[Screen grounding rows]
- - -

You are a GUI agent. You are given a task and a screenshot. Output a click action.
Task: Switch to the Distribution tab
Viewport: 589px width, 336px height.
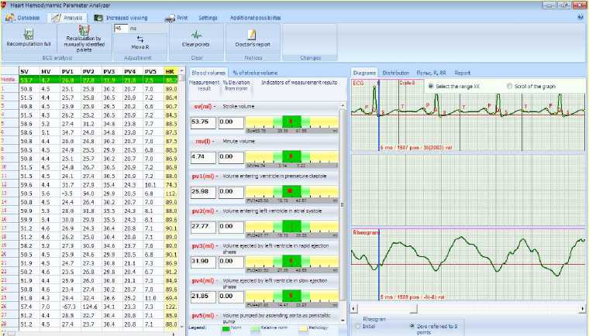click(395, 73)
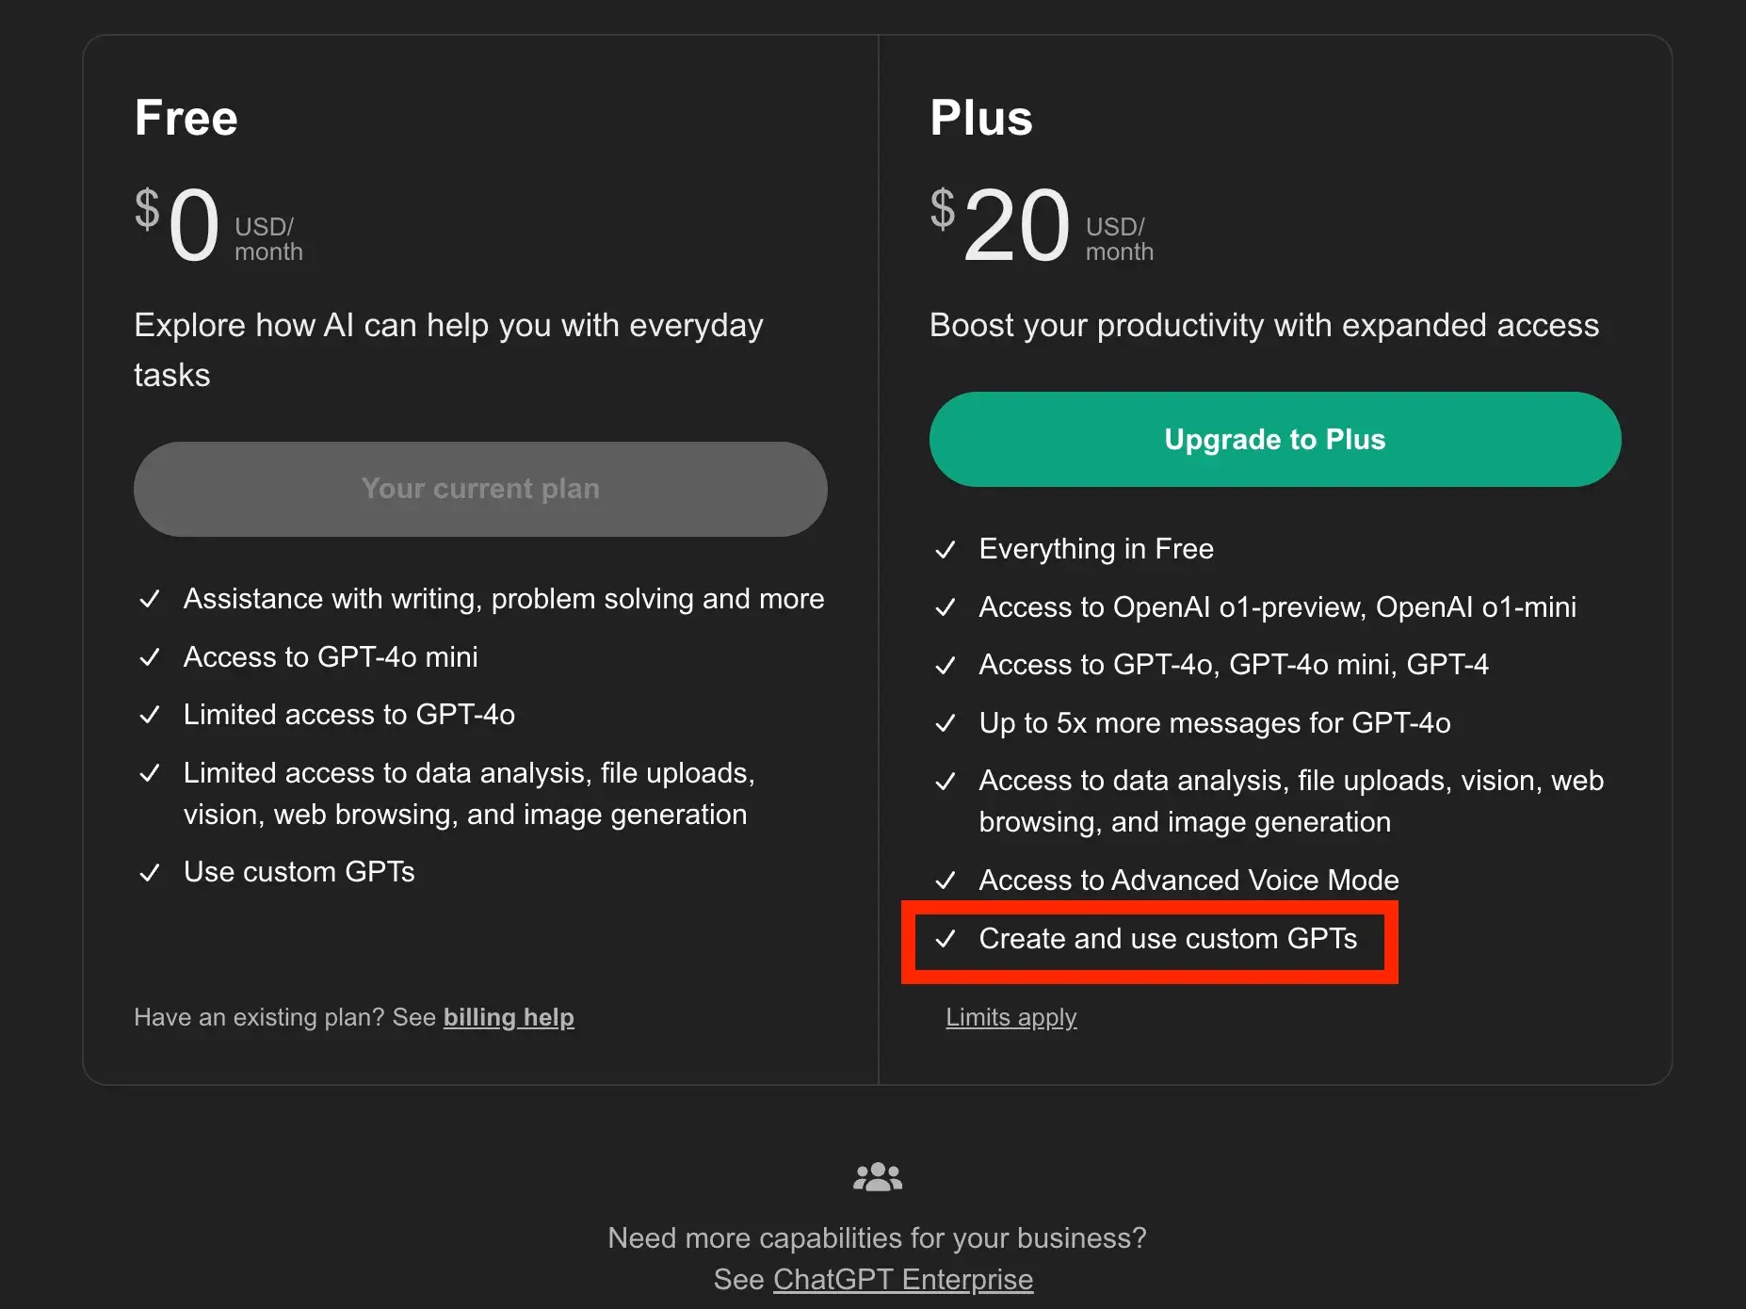1746x1309 pixels.
Task: Click checkmark next to Create and use custom GPTs
Action: 946,939
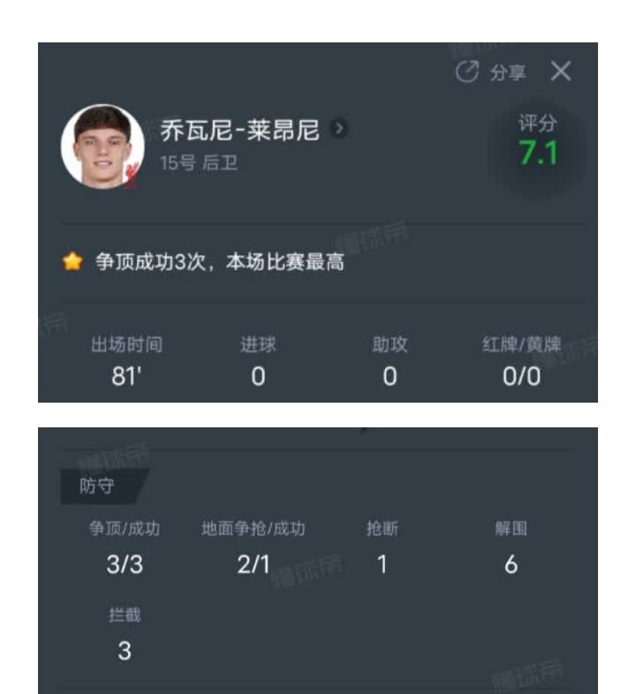This screenshot has width=636, height=694.
Task: Click the 解围 clearances value 6
Action: pos(511,564)
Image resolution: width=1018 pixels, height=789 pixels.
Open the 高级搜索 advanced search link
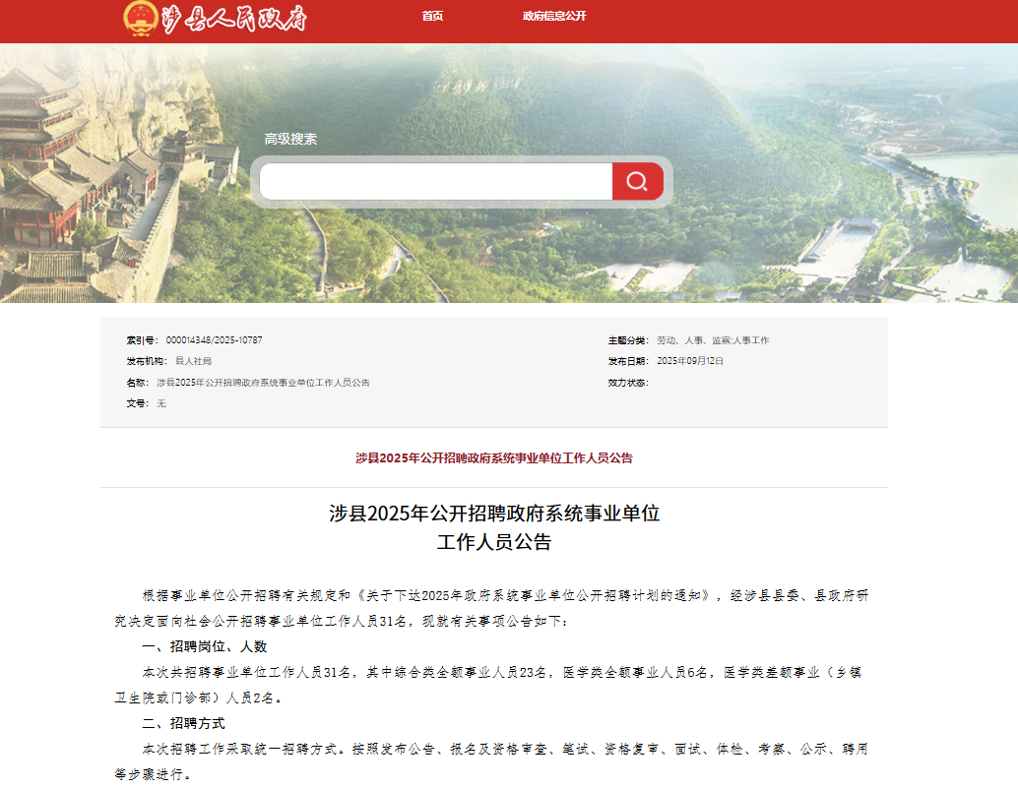[290, 139]
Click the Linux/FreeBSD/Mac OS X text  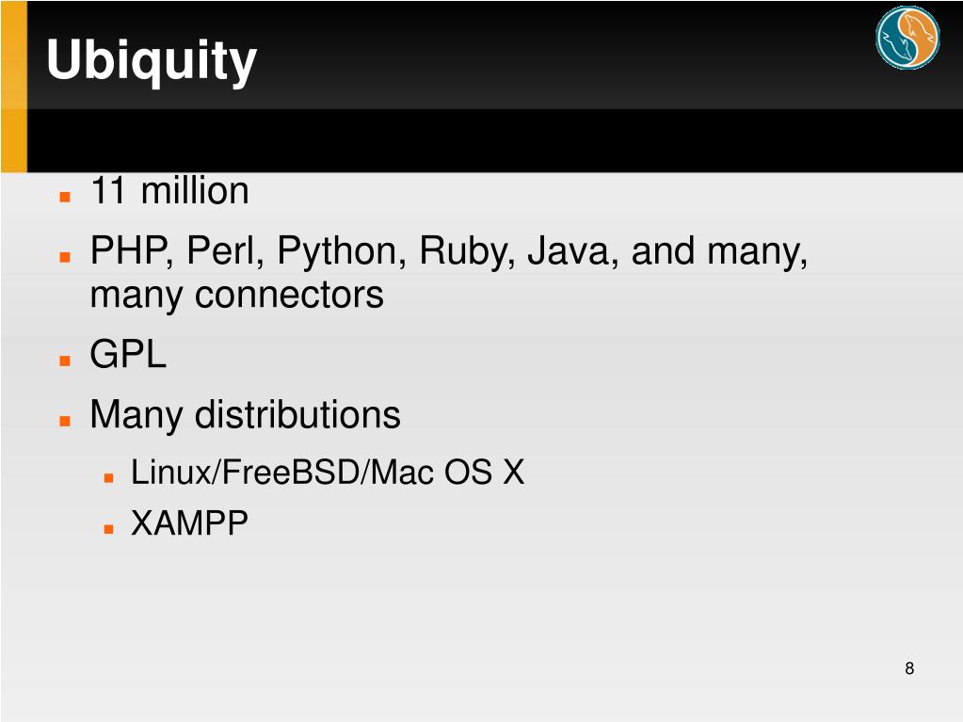pos(328,473)
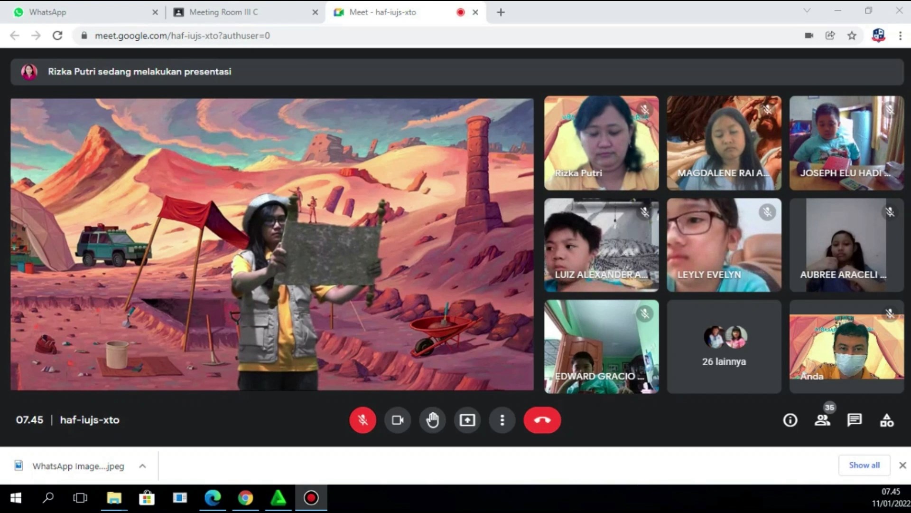Viewport: 911px width, 513px height.
Task: Click the share page icon in address bar
Action: (x=830, y=36)
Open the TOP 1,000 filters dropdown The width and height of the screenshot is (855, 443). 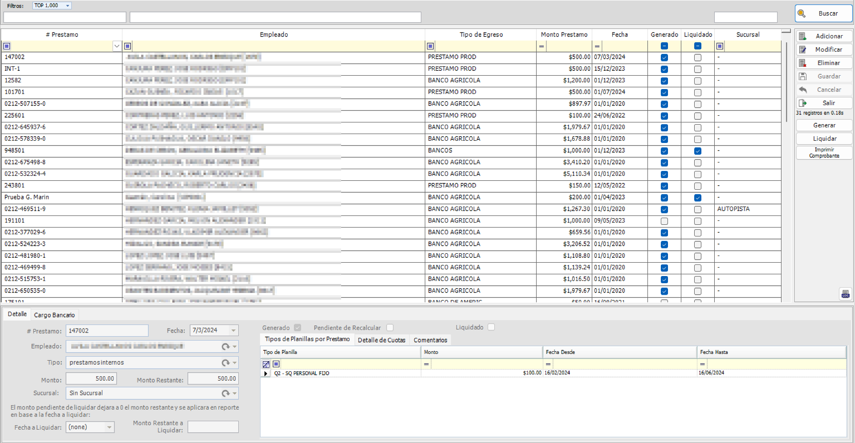68,5
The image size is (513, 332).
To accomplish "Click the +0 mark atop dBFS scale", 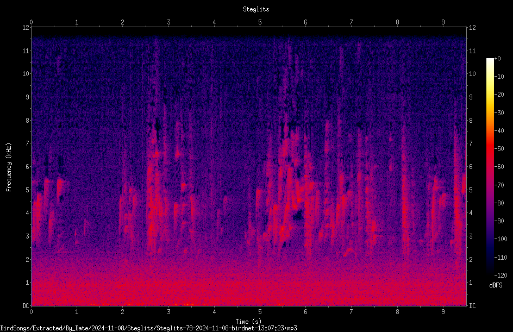I will [x=498, y=59].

- - -

* **DIRECTIVE**
Rewrite the rows above, from their start through the line containing "This screenshot has width=636, height=694.", substituting "Overview" for "Distribution" and keeping everything else the same; omit the pictures from your answer.

* **PROBLEM SOLUTION**
You are a GUI agent. You are given a task and a screenshot. Output a click action.
Task: Switch to the Overview tab
Viewport: 589px width, 336px height.
click(395, 73)
1746x1309 pixels.
Task: Click checkmark next to Create and use custom GPTs
Action: 946,939
This screenshot has width=636, height=694.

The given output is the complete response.